- Associated Press - Wednesday, May 18, 2016

LOUISIANA, Mo. (AP) - An old, narrow and deteriorating Mississippi River bridge at Louisiana, Missouri, may finally be replaced within the next few years, following two recent developments.

The Federal Highway Administration last month approved a proposal to build a new Champ Clark Bridge 50 feet south of the existing one in Louisiana, a town of 3,300 residents about 90 miles north of St. Louis, the Quincy (Illinois) Herald-Whig reported (https://bit.ly/22fmonV ).

Meanwhile, the Missouri Department of Transportation included the bridge project in a draft of the state’s five-year plan, moving Missouri closer to coming up with its share of the $60 million cost. A federal grant would cover $10 million of the project, and each state would pay $25 million.

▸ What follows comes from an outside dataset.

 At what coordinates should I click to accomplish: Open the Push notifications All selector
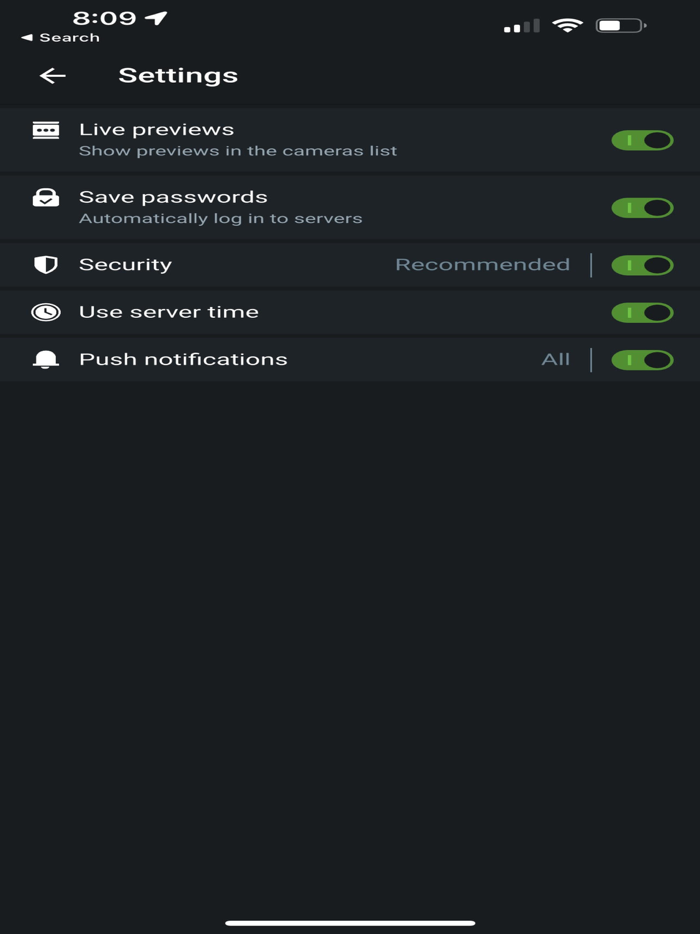[557, 358]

Illinois has already set aside funding for its share.

MoDOT project director Keith Killen said the Missouri Highway and Transportation Commission could approve a final version of the five-year plan for 2017 through 2021 in July. Approval would mean the state will earmark funding for the new bridge.

The half-mile-long span, built in 1928, carries U.S. 54 traffic in a rural area of the two states. About 4,000 vehicles cross the bridge each day.

The bridge is among more than 600 across Missouri deemed to be in critical condition. It is too narrow for farm machinery. It had to be shut down last fall while workers replaced more than 1,500 rusted rivets with new bolts. MoDOT closed the span again early this month for emergency repairs to a hole in an expansion joint.

“We dedicate quite a bit of time to keeping this bridge in service and understand how important it is to keep the bridge open for the local residents,” Killen said.

The bridge approach on the Illinois side often floods during periods of high water. The project plan for the new bridge calls for elevating the approach to make shutdown due to flooding less likely.

The bridge is named for James Beauchamp “Champ” Clark, a Pike County, Missouri, congressman who served as speaker of the U.S. House of Representatives from 1911 to 1919.